[AtApi]

Hi to all!
Just a question, is possible for an attacker to gain remotely info about a switch? like brand,model etc..

[charon255]

If the switch (or any device for that matter) is running SNMP with weak or default community strings, and SNMP is allowed through the firewall the switch is behind, then yes it is quite easy to get all of that info and more.

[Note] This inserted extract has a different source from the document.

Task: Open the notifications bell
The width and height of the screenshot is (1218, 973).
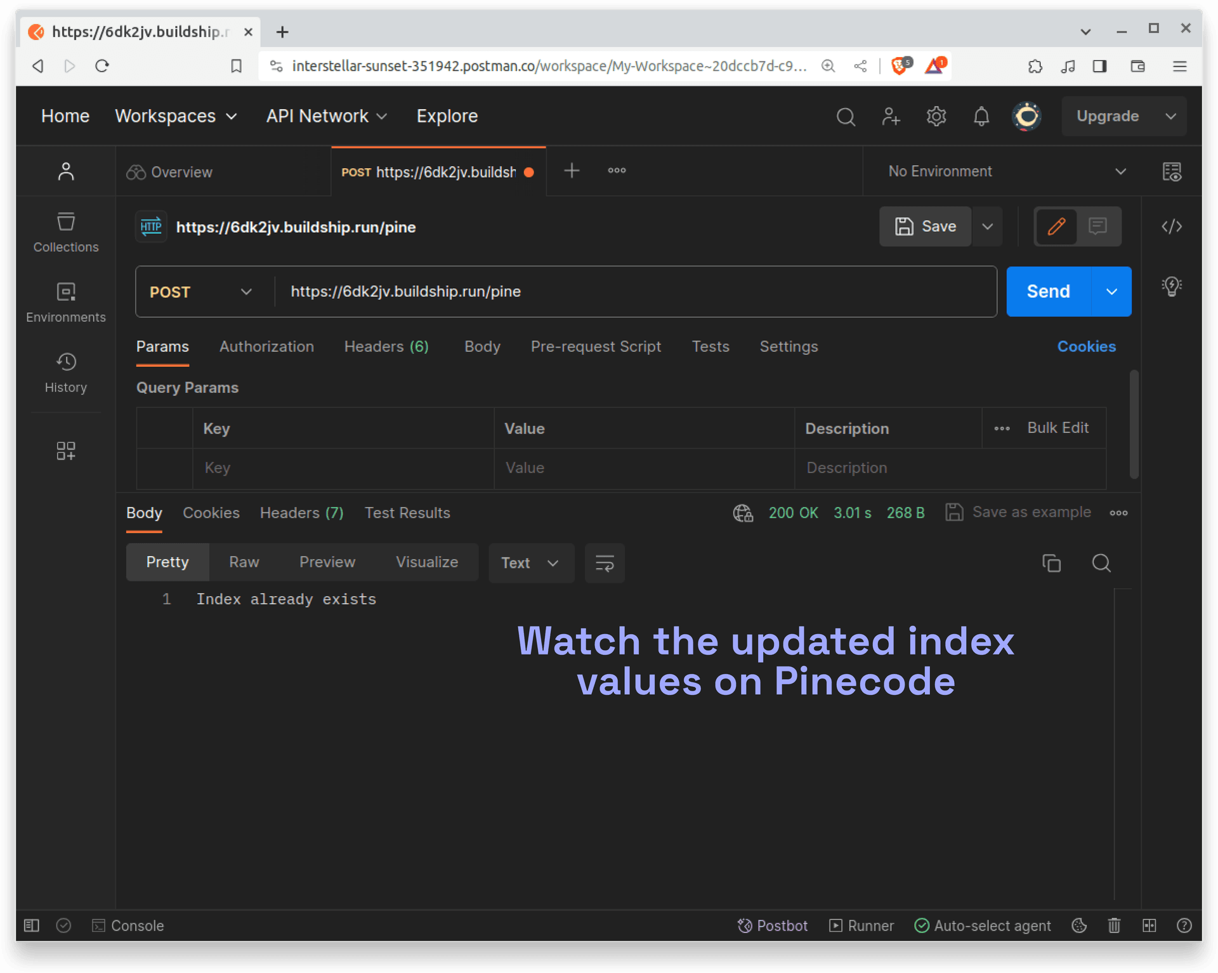Action: (x=981, y=116)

In addition, NMAP can do some profiling of network devices without using SNMP.

[l0wkey]

Nmaps fingerprint can tell if its cisco or not, but if your lookin for model number or ios versions your gonna need to do like he said and get access via SNMP. Sometime admins are dumb with the telnet banners and leave some juicy information there like hostnames, which often have modelnumbers in them.

[AtApi]

Thanx for info guys!!
Pretty nice :P

[easternerd]

l0wkey, on May 5 2004, 08:35 PM, said:

Nmaps fingerprint can tell if its cisco or not, but if your lookin for model number or ios versions your gonna need to do like he said and get access via SNMP. Sometime admins are dumb with the telnet banners and leave some juicy information there like hostnames, which often have modelnumbers in them.

Only if they've got an Ip Configured. Most of those fingerprints are based on HTTP and telnet port ,(configured using console otherwise) , So if the ip is not configured than nothing can be done.